If you’ve been in education for any length of time, you’ve likely experienced a myriad of professional learning experiences. Conferences, webinars, book studies, workshops, and the dreaded “mandatory training” are all part of the lexicon of learning for the everyday educator.  Strangely, a large part of our profession dreads these events. Then again, maybe that’s not so strange.

We try and tell teachers to make their classrooms student-centered with voice and choice. We want them to incorporate movement and mindfulness as well as risk-taking into their instruction. Then we absolutely do NONE of that when it comes to professional learning. During my 10+ years as a provider for professional learning, I try to emulate all the things we are asking our teachers to do. If you’ve ever seen one of my sessions you know there’s movement, voice, choice, and conversation taking place regularly. I’ll admit, there are some times when I can tell educators just want to sit in the back and surf on the web or grade papers, but usually by the time we are finished, they approach me with comments like:

“You know, I hate ice breakers, but I’m glad I did that.”

or

“I really just wanted to sit in the back and get my 6 hours credit, but I’m glad you got me to participate and try new things.”

I think at our core, all of us are learners. However, I think for many of us, we have been subjugated to instructional malpractice when it comes to the teaching of adults, otherwise known as andragogy. Brianna Hodges and I are in the midst of a several-year debate on the subject that teaching adults is different than teaching kids, otherwise known as pedagogy. We recently took this debate on the air with the OnEducation Podcast, and while the debate remains unresolved, I do think we need to consider the learners in our audience whenever we plan professional learning.

Last night, I woke up in a cold sweat. I’d just had a series of nightmares about attending a variety of professional learning and ALL of the worst things I could imagine were happening. I quickly grabbed my notepad to write down some of the things I remembered so I could think about a cure for each uncomfortable situation. The following scenarios may make you cringe or may hit a little close to home, but please know, these are all completely hypothetical and pulled from my series of nightmares.

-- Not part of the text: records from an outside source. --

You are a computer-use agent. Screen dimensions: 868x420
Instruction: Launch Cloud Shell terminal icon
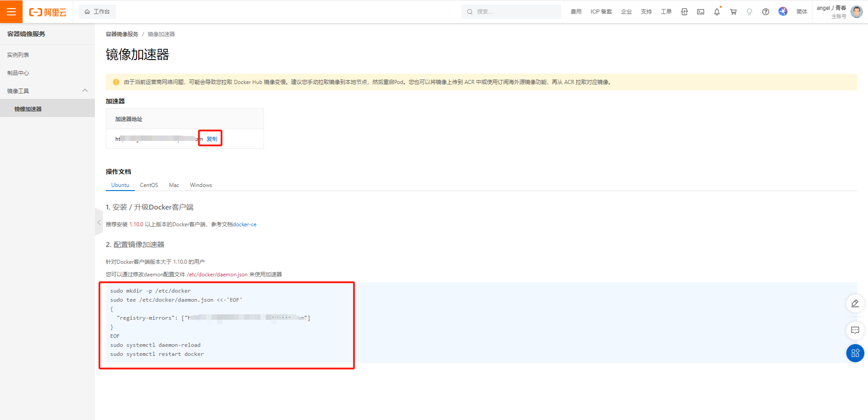click(x=701, y=12)
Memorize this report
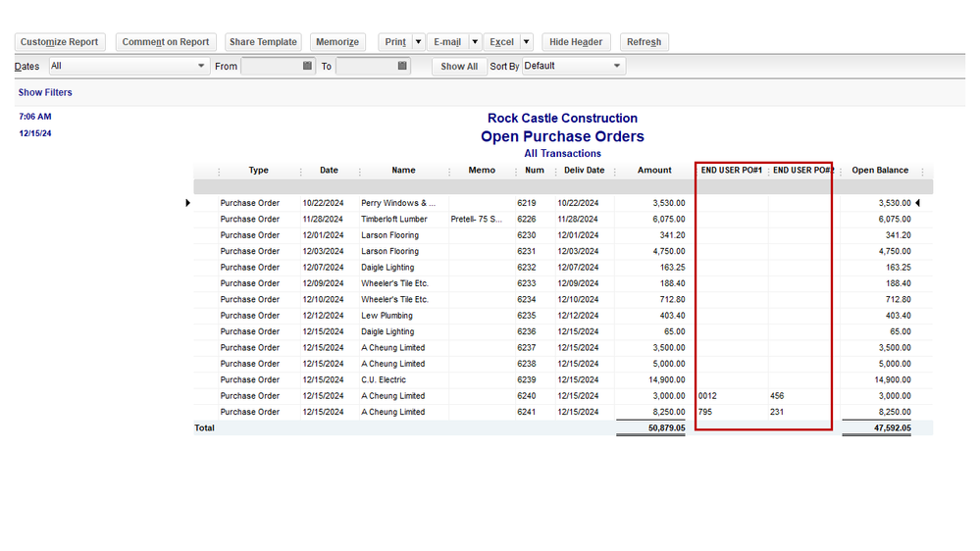The height and width of the screenshot is (551, 980). point(336,42)
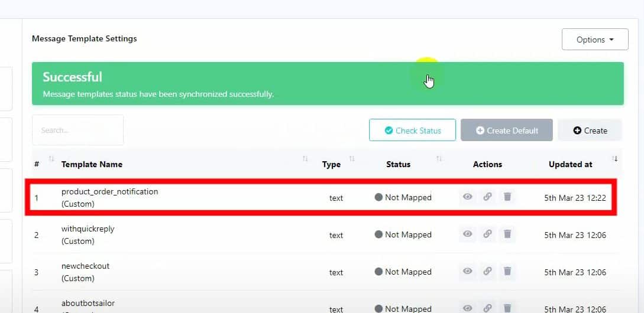Click link icon in aboutbotsailor row
Image resolution: width=644 pixels, height=313 pixels.
[487, 308]
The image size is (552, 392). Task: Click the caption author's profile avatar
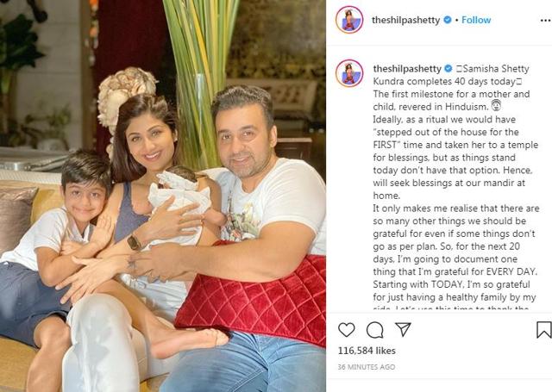(x=349, y=73)
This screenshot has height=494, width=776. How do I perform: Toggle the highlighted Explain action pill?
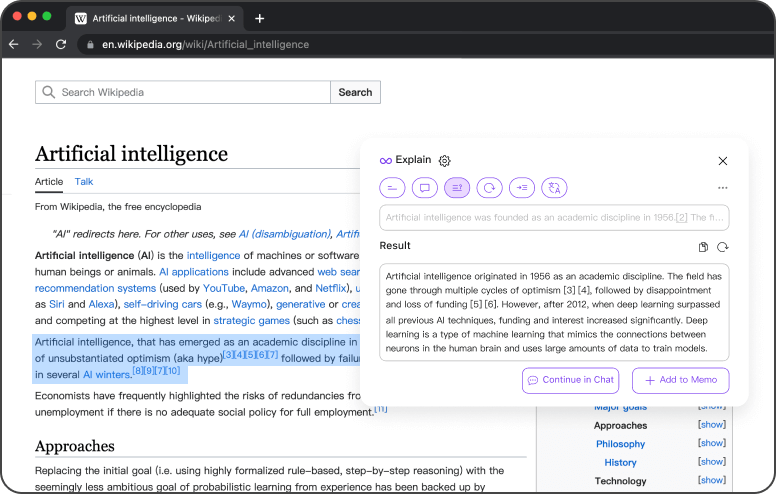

Nightmare #1: The professional learning that could have been an email

As I walked into the room I could tell there was something wrong. Everyone had their laptops open around the table and no one was making eye contact. Had I done something that offended them? Was my zipper down? Had I forgot my clothes? (remember, this is a nightmare). Finally my boss says, “I’m glad you all are here, this shouldn’t take very long but we need to go over our TPS reports.”  Obviously I had been watching Office Space recently and that had crept into my dream. I looked down at my watch and it was 9:02. I sat down in my chair and a foggy haze seemed to drift around me. It seemed like the clock was spinning rapidly and people’s faces seemed to get sucked into their laptop screens.

My stomach started to growl. You know, that uncomfortable growl that everyone else notices but you try and pretend your chair was just making a funny noise? Was I hungry? Or starving? Had we taken this meeting right through lunch?

What I looked like following this meeting

Then, I noticed my beard was growing at an abnormal rate. How long was this meeting going to take? What was this all about anyway? At the end, my boss asks me in a question in a voice that now sounded like my old varsity basketball coach, “Well Hooker, what do you think?!”

And then I wake up. The anxiety I was experiencing was similar to those that recount tales of being stuck in a small space or trapped in an elevator. It was like I was suffering from some sort of claustrophobia of learning.

Cure: I think that schools and districts have the best of intentions when holding meetings to discuss things. However, rather than making the meeting focus on items that could easily be handled over email, make it about outcomes. Consider “flipping” your faculty meetings so that time together is time to collaborate and problem-solve, not just disseminate information.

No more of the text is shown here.